** Source data follows **

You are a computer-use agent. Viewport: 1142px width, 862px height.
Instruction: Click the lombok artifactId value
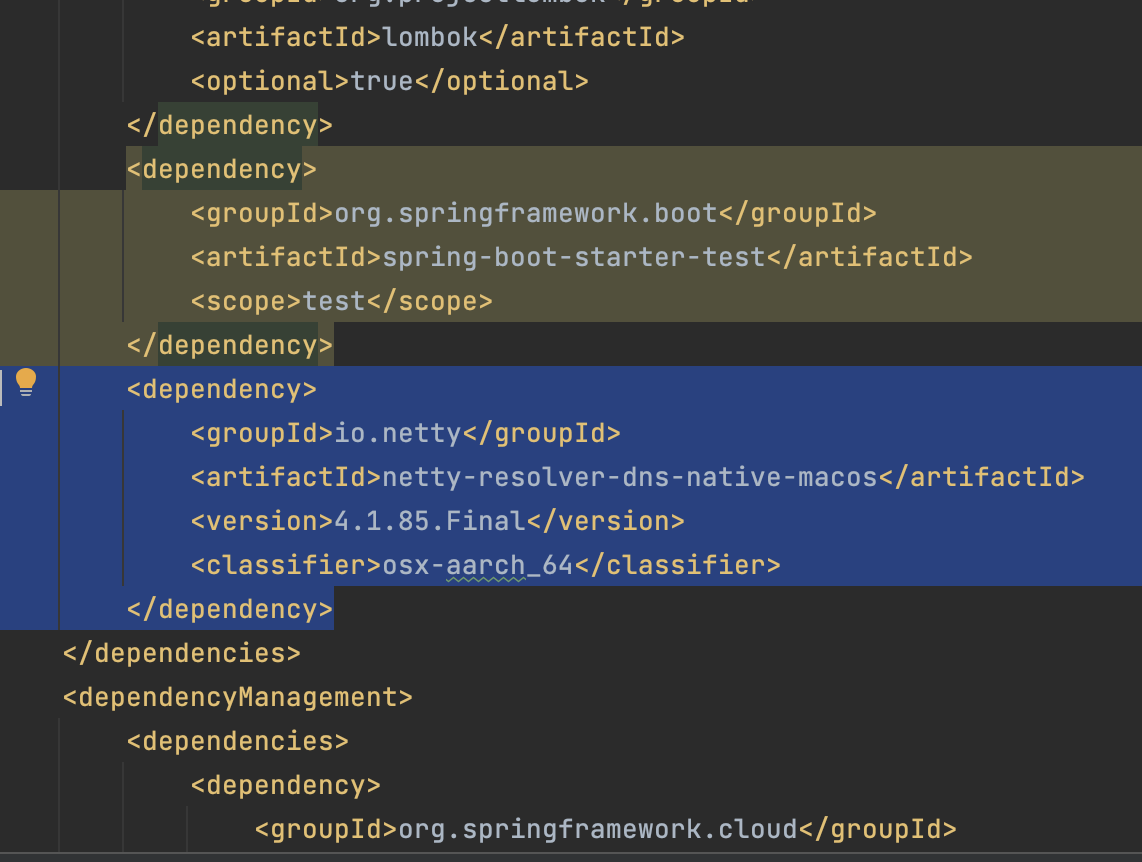click(430, 37)
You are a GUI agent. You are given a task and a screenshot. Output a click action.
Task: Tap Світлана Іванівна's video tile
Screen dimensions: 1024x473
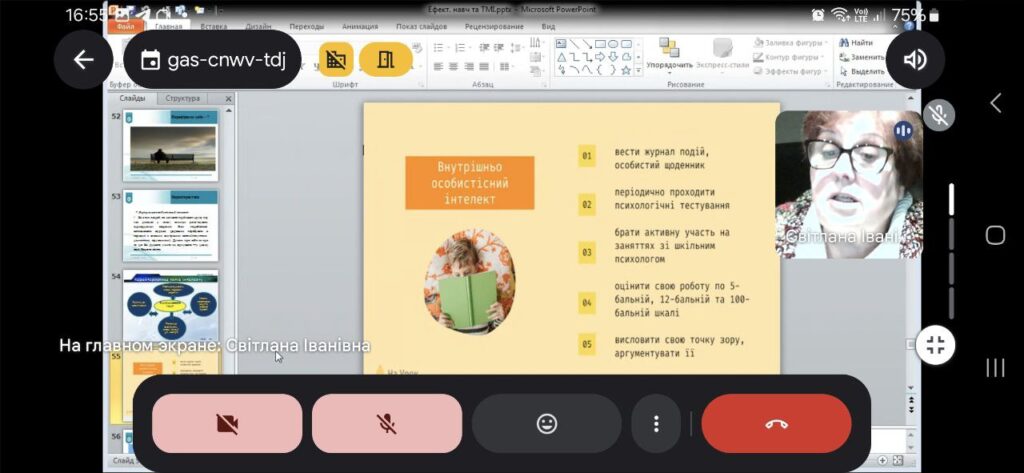click(848, 183)
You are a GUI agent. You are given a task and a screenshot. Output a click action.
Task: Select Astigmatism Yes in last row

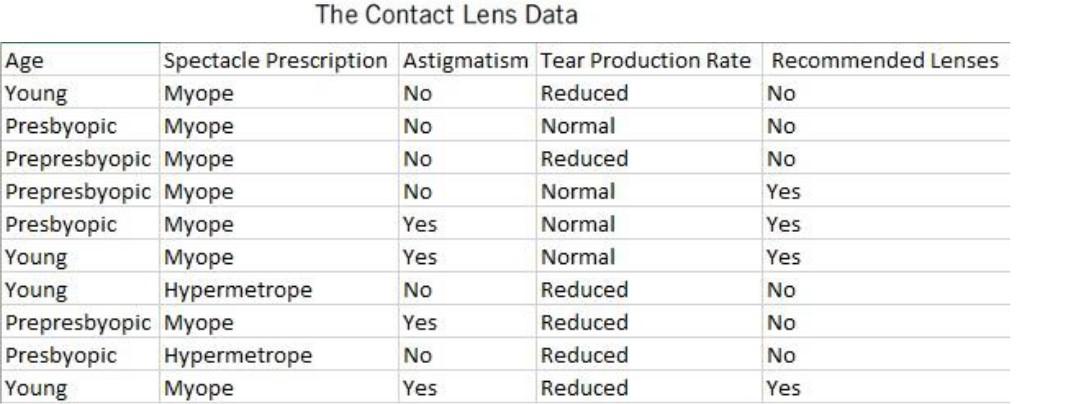pyautogui.click(x=467, y=387)
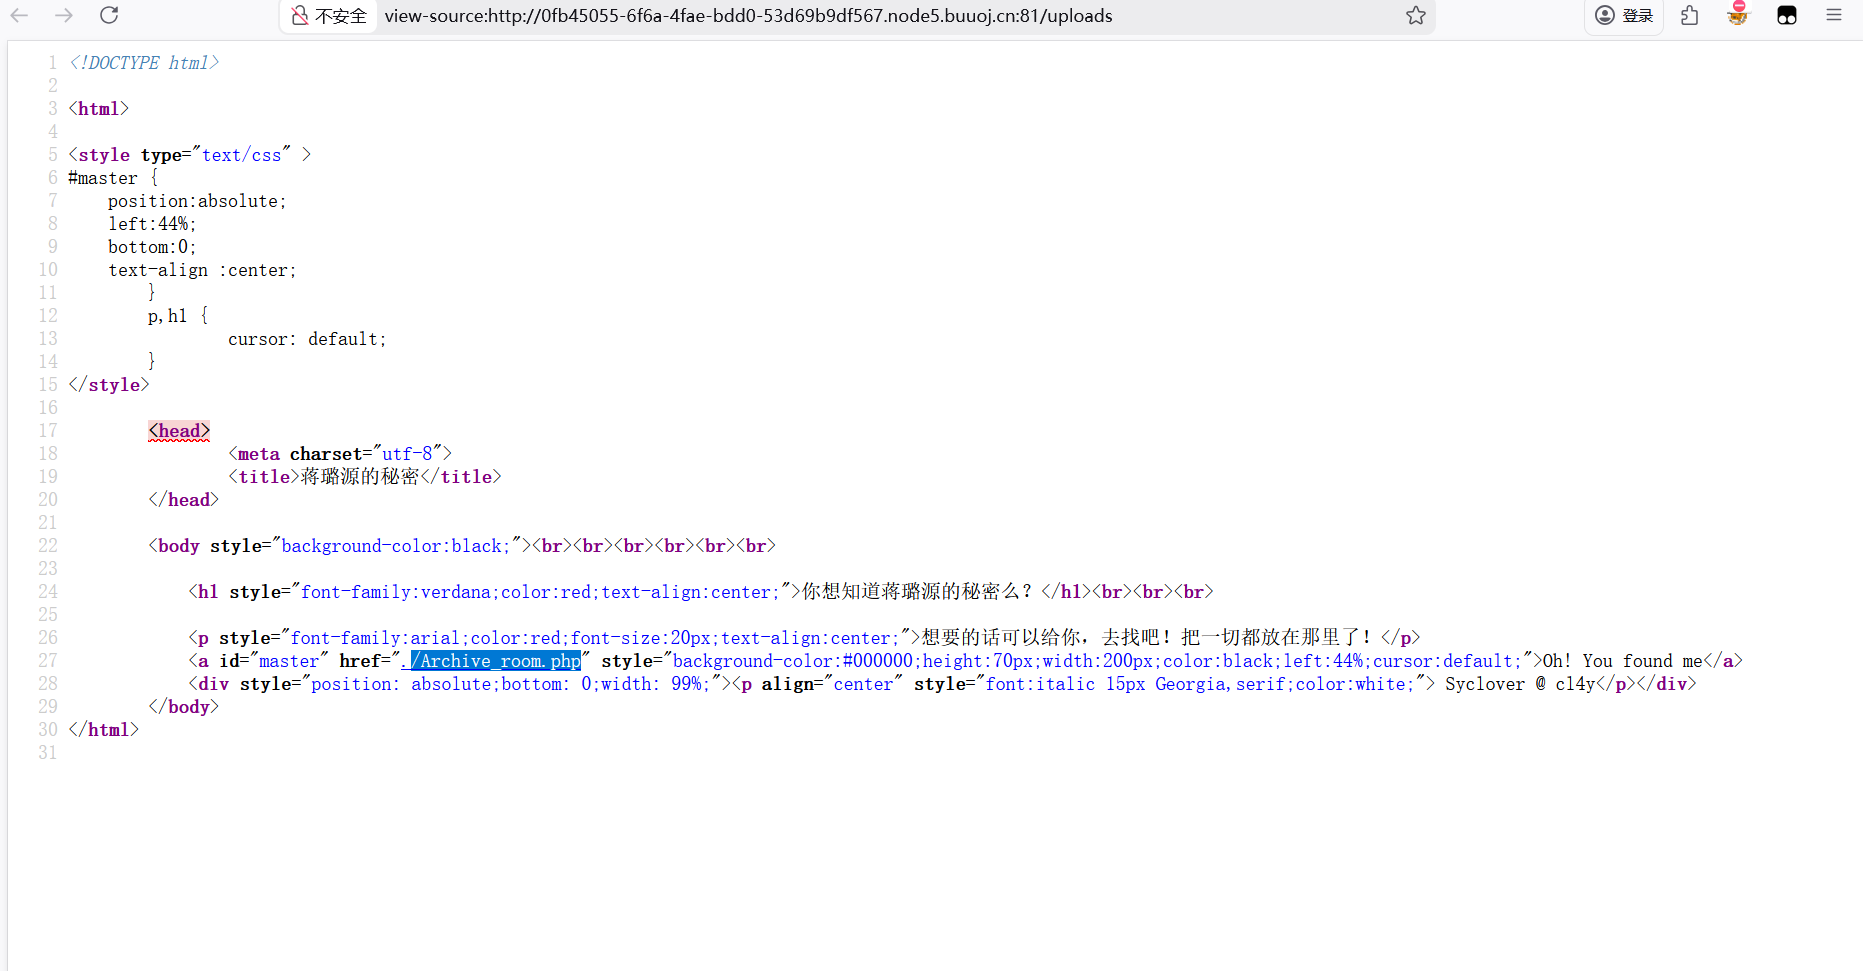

** End of Source data **

Each entry needs to be retyped exactly; the pictures stay out.

> Result of the exercise
You are a computer-use agent. Viewport: 1142px width, 862px height.
Instruction: Click the lombok artifactId value
click(430, 37)
You are a GUI agent. You are given a task and a screenshot. Output a click action.
Task: Tap Світлана Іванівна's video tile
Screen dimensions: 1024x473
click(848, 183)
You are a GUI agent. You are given a task and a screenshot. Output a click action.
Task: Select Astigmatism Yes in last row

pyautogui.click(x=467, y=387)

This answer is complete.